Selected text:
*** Begin section ***
Mr. Berrington


William Massyn retired and Wesley Berrington got appointed as manager.

Wesley Berrington was a conservation officer.

Due to a disagreement the aviary got closed down.

Up to now maintenance was subsidised by schools, farmers, universities etc. as otherwise there was not enough money to do all the work. Though this seems to have slowed down to no help at all anymore.

Squatters started to move into the workers houses that stood empty alledgely because of political interference.

Compromise reached to avoid building of houses in the reserve?

The section from the lower bridge to the railway bridge was walked to investigate the possibility of an eco-touristm trail. It was however too infested with aliens, mainly wattles, to make it feasible.

The management of the reserve was transfered to the Port Elizabeth municipality.

In June there was the final Arbor day plant sale and after that all the plants got moved to the Peter Gibbs municipal nursery and the nursery at Van Stadens Wild Flower Reserve ceased to exist.

With the take-over most trucks, wagons and lots of equipment disappeared and left the reserve with only very bare necessities.


The last controlled burning was done.

Wesley Berrington got advise from a Professor to let the reserve turn back to its natural state and no more planting was to be done. The idea being that the reserve would revert to its natural state by itself. Unfortunately many introduced plants are very happy and outcompeted the local indigenous plants.


Wesley found the Euryops ursinoides and the Aster laevigatus and got SANBI’s interest and now started taking photos of special plants in the reserve and Lady Slipper mountain for their records.

Subsequently he wrote, together with Tony Dold from the Albany herbarium, an article in the Veld and Flora which got published in December. See Veld and Flora article

His budget got very small and therefore could not do much work.


The entire reserve, apart from the forest burns.

Wesley was very involved with seeing to rescuing of plants .Also more emphasis was laid on the protecting of endemic plants in the reserve.

Wesley Berrington started up a project to protect the van stadens corridor to help protect the "exeptional conservation value” of the Van Stadens River gorge.
*** End section ***
[Extracted rows]
*** Begin section ***
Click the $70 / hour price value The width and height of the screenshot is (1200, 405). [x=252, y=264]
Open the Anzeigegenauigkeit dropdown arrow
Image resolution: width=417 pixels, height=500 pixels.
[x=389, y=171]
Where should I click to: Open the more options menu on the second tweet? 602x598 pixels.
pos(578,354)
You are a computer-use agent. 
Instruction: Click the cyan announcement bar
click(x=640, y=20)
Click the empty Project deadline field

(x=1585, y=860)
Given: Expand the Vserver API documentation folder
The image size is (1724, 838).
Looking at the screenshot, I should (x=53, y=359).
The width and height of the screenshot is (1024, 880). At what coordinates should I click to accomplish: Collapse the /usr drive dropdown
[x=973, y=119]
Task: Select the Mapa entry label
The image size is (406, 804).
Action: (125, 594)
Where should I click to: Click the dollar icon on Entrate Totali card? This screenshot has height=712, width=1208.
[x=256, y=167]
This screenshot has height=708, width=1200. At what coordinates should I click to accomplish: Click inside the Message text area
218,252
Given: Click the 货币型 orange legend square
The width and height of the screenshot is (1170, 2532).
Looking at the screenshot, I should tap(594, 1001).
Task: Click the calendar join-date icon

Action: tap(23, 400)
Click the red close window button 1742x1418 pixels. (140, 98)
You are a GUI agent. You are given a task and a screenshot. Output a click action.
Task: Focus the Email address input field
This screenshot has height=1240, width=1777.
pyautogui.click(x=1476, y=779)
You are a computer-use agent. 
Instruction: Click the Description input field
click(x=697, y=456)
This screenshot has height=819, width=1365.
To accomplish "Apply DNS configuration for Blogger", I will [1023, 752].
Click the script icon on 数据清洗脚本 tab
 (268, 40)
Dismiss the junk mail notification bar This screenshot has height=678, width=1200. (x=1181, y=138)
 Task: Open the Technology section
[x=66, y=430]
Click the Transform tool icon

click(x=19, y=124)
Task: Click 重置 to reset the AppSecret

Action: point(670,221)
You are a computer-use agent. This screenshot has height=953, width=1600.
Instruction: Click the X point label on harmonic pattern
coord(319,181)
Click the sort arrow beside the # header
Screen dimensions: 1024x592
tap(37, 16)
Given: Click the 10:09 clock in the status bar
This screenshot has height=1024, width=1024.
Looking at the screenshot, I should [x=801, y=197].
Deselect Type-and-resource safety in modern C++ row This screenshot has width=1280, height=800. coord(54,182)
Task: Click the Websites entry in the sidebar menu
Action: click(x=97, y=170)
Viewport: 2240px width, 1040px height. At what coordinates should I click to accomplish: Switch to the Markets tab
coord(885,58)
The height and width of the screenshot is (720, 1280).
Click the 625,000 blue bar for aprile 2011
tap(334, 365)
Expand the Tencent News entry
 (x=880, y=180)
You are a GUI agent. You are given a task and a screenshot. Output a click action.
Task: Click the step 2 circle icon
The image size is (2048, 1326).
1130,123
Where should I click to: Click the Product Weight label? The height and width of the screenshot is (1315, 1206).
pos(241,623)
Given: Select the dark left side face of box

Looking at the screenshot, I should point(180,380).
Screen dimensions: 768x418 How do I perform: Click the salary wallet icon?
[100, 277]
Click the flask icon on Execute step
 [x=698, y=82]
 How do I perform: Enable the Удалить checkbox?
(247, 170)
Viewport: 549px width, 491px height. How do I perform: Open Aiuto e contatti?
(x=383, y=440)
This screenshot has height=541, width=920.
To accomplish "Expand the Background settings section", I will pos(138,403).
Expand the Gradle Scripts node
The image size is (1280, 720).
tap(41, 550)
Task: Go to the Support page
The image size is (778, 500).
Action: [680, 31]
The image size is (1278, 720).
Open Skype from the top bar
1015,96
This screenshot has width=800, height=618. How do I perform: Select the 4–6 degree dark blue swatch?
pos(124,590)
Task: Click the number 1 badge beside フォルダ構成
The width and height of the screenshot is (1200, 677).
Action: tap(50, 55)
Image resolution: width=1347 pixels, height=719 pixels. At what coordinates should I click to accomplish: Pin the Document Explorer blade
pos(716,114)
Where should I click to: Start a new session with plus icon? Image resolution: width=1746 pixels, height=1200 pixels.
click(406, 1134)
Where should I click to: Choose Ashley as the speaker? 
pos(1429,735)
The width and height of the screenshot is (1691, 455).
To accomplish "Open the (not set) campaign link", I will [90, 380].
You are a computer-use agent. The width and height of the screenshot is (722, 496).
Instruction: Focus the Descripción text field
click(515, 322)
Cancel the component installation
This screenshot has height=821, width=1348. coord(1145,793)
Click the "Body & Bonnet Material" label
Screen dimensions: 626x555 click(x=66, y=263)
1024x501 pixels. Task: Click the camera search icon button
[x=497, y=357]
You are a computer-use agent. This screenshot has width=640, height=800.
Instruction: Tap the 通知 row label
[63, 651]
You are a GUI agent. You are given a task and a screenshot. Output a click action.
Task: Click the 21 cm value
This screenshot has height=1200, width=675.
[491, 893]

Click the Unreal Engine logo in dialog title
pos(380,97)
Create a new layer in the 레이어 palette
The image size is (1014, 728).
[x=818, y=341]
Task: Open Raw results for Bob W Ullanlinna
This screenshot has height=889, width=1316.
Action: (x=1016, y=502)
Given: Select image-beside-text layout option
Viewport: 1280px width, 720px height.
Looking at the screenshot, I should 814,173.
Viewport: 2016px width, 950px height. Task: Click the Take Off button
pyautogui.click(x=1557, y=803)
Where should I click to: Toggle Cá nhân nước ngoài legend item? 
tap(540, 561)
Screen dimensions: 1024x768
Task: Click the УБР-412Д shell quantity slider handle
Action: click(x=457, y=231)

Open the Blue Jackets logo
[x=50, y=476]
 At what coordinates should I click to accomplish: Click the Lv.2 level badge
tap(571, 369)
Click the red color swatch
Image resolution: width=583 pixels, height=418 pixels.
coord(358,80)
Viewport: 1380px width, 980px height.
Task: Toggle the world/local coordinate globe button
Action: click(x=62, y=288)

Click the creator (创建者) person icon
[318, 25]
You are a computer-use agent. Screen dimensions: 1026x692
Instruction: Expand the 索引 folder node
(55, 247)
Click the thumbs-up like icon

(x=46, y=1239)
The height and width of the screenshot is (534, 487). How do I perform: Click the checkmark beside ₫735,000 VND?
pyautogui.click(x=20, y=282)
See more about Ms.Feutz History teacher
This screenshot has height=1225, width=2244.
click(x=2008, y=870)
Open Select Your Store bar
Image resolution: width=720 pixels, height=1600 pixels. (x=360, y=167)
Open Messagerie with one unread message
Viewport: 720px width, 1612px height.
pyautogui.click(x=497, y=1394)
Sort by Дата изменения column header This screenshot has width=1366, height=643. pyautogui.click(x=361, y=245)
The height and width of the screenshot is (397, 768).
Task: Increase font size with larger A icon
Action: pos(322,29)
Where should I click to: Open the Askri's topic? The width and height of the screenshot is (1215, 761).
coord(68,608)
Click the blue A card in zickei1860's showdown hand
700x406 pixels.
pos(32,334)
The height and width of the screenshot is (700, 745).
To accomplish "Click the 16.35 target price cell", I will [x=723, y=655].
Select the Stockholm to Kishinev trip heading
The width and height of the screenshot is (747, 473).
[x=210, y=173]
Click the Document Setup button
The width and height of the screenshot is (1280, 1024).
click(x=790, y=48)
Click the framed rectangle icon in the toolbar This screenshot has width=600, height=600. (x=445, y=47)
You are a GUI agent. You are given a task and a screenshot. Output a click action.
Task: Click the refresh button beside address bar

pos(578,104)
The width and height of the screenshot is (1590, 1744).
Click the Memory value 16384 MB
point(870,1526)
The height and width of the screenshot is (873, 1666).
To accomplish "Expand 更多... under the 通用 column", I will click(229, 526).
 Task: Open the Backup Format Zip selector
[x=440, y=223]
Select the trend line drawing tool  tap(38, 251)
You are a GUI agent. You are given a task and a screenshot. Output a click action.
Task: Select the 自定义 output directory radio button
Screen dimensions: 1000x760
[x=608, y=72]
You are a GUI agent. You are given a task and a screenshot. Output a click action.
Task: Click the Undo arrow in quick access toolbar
*** End section ***
Task requirements:
A. According to the Mr. Berrington text, which municipality took over the management of the reserve?
B. Print the part of the Mr. Berrington text starting at "Mr. Berrington" and ending at "of political interference.".
C. Check each statement against the Mr. Berrington text and answer yes or no, quoting the words that settle it. (i) Wesley Berrington was a conservation officer. (ii) The section from the lower bridge to the railway bridge was found fit for an eco-tourism trail. (iii) The Veld and Flora article was published in June.

Responses to the tasks:
A. The Port Elizabeth municipality.

B.
Mr. Berrington


William Massyn retired and Wesley Berrington got appointed as manager.

Wesley Berrington was a conservation officer.

Due to a disagreement the aviary got closed down.

Up to now maintenance was subsidised by schools, farmers, universities etc. as otherwise there was not enough money to do all the work. Though this seems to have slowed down to no help at all anymore.

Squatters started to move into the workers houses that stood empty alledgely because of political interference.

C.
(i) Yes: "Wesley Berrington was a conservation officer."
(ii) No: "It was however too infested with aliens, mainly wattles, to make it feasible."
(iii) No: "an article in the Veld and Flora which got published in December."